## RECORDS SUPPLIED
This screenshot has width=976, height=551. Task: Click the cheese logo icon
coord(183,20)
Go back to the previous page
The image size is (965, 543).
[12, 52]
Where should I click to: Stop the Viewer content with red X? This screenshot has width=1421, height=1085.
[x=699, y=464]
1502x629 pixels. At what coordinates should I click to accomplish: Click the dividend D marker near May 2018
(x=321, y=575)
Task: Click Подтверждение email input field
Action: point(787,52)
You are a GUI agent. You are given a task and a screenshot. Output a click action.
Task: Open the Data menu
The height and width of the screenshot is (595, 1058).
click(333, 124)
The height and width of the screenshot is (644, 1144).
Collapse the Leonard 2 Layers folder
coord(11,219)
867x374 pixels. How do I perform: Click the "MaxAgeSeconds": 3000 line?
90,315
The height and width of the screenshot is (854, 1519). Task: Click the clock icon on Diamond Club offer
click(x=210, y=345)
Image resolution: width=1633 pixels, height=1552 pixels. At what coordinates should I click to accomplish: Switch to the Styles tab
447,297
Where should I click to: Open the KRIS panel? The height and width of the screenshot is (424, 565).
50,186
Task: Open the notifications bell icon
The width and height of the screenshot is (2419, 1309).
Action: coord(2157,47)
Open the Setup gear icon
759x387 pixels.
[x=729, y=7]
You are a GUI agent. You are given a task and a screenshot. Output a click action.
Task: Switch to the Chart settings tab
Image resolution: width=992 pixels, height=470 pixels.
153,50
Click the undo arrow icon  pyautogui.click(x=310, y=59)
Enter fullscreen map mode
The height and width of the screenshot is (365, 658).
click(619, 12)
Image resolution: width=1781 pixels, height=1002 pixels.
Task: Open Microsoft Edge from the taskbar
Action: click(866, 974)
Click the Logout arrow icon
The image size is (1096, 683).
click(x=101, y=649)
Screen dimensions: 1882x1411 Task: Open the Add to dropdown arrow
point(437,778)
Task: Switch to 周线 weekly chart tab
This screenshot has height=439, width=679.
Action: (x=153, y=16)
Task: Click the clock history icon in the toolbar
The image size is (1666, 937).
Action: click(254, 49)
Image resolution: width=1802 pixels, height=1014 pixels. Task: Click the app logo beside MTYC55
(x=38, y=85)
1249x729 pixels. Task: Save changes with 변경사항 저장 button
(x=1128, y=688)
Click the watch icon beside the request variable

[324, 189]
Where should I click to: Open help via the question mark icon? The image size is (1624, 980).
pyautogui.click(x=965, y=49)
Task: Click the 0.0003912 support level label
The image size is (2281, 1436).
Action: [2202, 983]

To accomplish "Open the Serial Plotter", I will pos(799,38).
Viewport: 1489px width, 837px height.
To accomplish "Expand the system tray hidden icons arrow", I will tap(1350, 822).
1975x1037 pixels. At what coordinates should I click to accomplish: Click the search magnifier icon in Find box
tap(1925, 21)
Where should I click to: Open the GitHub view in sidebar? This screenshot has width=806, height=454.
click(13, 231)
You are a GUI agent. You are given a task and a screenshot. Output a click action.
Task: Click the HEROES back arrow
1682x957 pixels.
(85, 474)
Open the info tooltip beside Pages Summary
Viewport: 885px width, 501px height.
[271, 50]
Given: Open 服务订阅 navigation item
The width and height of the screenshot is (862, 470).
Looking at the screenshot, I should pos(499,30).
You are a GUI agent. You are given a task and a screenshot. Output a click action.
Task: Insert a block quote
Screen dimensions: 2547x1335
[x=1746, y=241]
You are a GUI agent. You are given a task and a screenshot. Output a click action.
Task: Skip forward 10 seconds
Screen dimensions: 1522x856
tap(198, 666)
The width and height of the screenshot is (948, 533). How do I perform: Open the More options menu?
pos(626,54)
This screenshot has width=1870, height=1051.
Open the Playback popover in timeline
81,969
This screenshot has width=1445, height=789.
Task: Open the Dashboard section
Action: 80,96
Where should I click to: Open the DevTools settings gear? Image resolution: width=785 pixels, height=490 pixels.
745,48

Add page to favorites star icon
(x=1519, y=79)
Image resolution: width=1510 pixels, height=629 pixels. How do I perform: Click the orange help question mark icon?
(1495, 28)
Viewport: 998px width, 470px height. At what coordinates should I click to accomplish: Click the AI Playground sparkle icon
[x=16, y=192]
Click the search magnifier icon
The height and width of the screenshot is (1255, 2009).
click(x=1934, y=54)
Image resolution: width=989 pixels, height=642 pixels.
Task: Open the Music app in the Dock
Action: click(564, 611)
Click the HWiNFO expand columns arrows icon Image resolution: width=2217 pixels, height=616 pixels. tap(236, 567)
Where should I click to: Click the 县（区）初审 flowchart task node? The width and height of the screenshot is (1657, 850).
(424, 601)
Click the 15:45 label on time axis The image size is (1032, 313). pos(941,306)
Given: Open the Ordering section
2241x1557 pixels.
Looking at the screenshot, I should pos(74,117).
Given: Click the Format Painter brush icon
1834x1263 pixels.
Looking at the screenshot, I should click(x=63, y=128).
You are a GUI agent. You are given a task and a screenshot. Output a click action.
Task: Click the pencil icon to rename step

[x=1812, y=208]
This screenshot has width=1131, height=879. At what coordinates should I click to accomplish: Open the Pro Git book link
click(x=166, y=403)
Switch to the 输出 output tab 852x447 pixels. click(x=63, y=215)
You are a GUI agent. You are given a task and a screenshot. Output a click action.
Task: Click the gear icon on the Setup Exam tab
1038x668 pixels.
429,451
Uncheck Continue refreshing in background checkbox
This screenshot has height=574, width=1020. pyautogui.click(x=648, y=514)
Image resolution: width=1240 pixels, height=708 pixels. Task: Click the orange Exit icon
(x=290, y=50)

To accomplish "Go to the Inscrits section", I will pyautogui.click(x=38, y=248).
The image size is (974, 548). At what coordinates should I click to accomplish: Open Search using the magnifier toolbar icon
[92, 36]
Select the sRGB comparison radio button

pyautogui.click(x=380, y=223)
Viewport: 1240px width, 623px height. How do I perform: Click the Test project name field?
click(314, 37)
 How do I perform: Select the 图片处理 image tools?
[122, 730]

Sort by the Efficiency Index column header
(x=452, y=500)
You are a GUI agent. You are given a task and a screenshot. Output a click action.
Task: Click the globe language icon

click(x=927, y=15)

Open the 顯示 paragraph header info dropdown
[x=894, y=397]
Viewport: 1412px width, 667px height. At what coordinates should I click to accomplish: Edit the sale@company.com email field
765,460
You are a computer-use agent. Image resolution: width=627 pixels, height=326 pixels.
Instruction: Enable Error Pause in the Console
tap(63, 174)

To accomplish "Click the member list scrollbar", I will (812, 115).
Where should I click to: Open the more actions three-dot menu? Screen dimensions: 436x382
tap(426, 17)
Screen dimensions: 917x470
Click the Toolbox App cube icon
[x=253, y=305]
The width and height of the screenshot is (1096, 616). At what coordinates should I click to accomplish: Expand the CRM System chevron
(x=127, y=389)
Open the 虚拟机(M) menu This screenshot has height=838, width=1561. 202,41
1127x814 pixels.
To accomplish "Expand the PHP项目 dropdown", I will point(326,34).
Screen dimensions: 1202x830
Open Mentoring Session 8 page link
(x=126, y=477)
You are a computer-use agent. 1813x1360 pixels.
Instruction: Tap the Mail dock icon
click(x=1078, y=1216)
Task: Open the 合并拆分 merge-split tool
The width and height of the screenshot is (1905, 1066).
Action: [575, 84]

## INSTRUCTIONS FOR THE TASK
Bring together each line above where the string "Setup" turns up.

## SOLUTION FOR THIS EXERCISE
Open the Setup gear icon
Task: Click the gear icon on the Setup Exam tab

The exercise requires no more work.